古の精霊09
ああ、もう勘弁してほしい。そういえば私、今は少年カイルであってコウではないんだった。知られても別に問題はないが、この子、何故か好きになれない。このまま隠し通せるか心配だった。
そんなコウの不安も他所に、少女はしきりに話しかけてくる。カルロは黙ったまま、コウのうしろに隠れていた。普通にしてても見えないが。
「私はナティア、ナティア・ソルよ。ナティでいいわ、あなたは?」
「あ、俺は……カイル」
「そう、カイルね、よろしく!」
「ああ……(いきなり呼び捨てか)」
コウはもうぐったりしていた。恐らくコウの一番苦手なタイプなんだろう。
「それより、何しにここへ来た?」
「あっ……と、その……」
「何だ?」
コウは手っ取り早くナティアを追い払おうとしていた。だが、ナティアがそんなことを許すはずもなく。
「私、ここに古の精霊がいるって知ってね。それで契約しにいこうと思ってここに来たんだけど……」
「古の精霊……?」
『何故この子が……』
カルロはもの凄く機嫌が悪いようだ。恐らく先ほどからカルロは気付いていたのだろう。ナティアが何をしに森へ入ったのかを。そして、思っていた通り、ナティアは風の精霊・フェザールーンと契約をしたいと言い出した。
古の精霊は、とても敏感で、繊細で、強大で、普通の人間が近づけるようなものではないし、『契約』なんて恐れ多いのだ。たとえ一国の王だとて、古の精霊達を従えることは不可能だ。
だが、たまにナティアのように、『強い精霊が欲しい』という理由で聖地に踏み入れる人間がいる。その度に、精霊達は人間の手の届かぬ森の奥へ隠れ、身を潜めていた。自分の行動に罪を感じていないナティアに、カルロは激しい憤りを覚えていた。

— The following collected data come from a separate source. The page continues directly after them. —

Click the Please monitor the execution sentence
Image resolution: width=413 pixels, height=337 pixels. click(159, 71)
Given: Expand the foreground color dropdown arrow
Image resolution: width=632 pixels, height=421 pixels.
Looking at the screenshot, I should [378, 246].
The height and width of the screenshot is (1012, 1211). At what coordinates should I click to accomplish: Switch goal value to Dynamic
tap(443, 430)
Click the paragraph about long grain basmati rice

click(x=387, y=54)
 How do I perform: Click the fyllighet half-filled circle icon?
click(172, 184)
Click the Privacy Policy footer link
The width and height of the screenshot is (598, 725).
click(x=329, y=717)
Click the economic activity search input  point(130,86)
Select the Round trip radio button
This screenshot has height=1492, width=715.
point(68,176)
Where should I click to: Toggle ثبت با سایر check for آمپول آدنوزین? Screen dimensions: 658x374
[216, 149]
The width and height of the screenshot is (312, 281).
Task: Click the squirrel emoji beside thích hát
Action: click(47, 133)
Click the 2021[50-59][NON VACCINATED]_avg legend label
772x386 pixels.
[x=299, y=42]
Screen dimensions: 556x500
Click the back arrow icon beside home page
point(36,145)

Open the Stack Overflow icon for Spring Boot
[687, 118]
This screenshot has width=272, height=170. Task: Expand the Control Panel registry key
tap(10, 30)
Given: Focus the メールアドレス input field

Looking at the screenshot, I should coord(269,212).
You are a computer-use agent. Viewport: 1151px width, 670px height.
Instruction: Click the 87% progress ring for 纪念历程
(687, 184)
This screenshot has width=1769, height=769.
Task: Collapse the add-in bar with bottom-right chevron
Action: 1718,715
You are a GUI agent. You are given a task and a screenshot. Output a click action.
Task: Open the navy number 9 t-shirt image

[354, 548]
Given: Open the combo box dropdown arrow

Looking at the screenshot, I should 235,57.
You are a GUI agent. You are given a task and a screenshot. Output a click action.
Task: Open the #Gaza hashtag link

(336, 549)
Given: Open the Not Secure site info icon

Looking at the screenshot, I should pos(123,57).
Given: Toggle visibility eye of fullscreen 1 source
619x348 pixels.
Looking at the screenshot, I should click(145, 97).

「(仕方ないよ……古の精霊は伝説なだけに、人はそれを求めてしまうから……)」
コウはカルロにだけ聞こえるくらいの小さな声で、そうなだめた。カルロはコウに擦り寄り、そして、宙を舞った。その瞬間、ナティアの驚きの声が森に響いた。
「あ! 精霊だわっ!」
突如上空に現れた生物を見て、ナティアがそう叫ぶ。今のでカルロが姿を見せた事が分かった。
「ああ、彼は樹の精霊だ」
「へぇー、カイルの契約精霊?」
「まぁ……」
事情を説明する訳にもいかないので、コウは適当に相槌を打つ。
「そうなんだぁ。でも樹の精霊って何か役に立つの?」
このナティアの一言にカルロは少し腹を立て、コウの後ろに姿を隠した。ナティアは「怒ったのかなぁ」と申し訳なさそうな顔になる。
「カルロは俺の友達なんだ、それにカルロは強いよ」
「ふーん?」
コウが少し自慢げに話すので、面白くないといった様子でナティアは返事を返す。
「俺も精霊を探しに来たが、今日はこれ以上は無理そうだ。引き返そう」
コウはそう言い放った。ナティアがいるんじゃ古の精霊は姿を見せないだろう。それに、このまま森の中に彼女を放っておくのも心配だった。
コウはカイルの姿に慣れると自分が女であることを忘れ、ついつい男目線の考え方になってしまうようだ。現に、男言葉もすんなり使えてる。カルロはコウの言葉に同意し、今度は森の入り口を目指した。